Mumbai
P.R. Satheesh
Galerie Mirchandani + Steinruecke
101, 1st floor, Commerce House, SS Ram Gulam Marg, Ballard Estate, Fort
October 23–December 31, 2019
Eyes—alert and alarmed—pop out of P. R. Satheesh’s paintings. Their gazes evoke the aftermath of a tense encounter, its charge still lingering. With this focus on the ocular, and the interplay of consciousness it suggests, the differences between Satheesh’s subjects—be they human, fish, or insect—seem not to matter. They all appear troubled or shocked, much like the men and women who bare their teeth in F. N. Souza’s paintings, here jostling for space in dense compositions made between 2014 and 2019.
There is an echo of Pollock’s movement in Satheesh’s skeins of paint, though he is less interested in interrogating the properties of his medium than in depicting the slipperiness of sudden sightings of jungle creatures, which appear in a memorable flash only to immediately conceal or camouflage themselves in painterly incident. Satheesh’s obsession with these fugitive encounters emerges from his experience growing up on a cardamom farm bordering a forest in South India. All four of the paintings included in the show—three triptychs and one diptych—present Satheesh’s home as a place of hectic activity, colored with anxiety and apprehensions of the unknown.

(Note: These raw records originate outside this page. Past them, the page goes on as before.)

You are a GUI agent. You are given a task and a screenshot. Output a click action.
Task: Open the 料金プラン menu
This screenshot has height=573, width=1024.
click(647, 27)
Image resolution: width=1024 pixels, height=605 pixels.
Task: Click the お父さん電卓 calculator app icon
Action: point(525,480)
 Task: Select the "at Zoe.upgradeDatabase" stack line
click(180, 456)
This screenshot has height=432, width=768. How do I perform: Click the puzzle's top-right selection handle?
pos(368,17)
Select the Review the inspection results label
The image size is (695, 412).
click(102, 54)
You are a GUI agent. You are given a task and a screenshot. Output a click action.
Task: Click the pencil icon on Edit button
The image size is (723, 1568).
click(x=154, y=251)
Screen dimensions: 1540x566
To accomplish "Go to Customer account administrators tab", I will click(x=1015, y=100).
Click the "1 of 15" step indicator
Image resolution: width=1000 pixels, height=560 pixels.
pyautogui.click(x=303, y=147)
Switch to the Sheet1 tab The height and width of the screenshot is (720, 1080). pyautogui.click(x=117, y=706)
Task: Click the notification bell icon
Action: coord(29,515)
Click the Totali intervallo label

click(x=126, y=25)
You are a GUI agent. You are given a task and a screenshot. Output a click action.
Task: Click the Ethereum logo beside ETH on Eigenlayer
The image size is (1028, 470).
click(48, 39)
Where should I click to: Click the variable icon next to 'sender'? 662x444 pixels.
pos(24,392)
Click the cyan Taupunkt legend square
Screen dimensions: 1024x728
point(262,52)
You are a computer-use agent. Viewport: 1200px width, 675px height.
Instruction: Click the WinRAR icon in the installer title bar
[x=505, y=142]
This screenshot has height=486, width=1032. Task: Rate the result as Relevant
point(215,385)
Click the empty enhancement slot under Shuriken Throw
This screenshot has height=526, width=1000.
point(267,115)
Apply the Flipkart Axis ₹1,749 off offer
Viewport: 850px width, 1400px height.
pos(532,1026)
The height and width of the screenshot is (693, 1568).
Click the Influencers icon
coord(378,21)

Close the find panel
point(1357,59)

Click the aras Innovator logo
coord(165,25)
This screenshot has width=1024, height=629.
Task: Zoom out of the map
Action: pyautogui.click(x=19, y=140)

Looking at Satheesh’s paintings, I imagine myself positioned on the ground, gazing up at a blue sky that is overcrowded to the point of closing in. In Untitled I, 2017–18, this background flashes orange, drawing our eyes toward a canine figure letting out a pained howl, as if to suggest that the teeming excess elsewhere is slipping into a state of unexpected horror.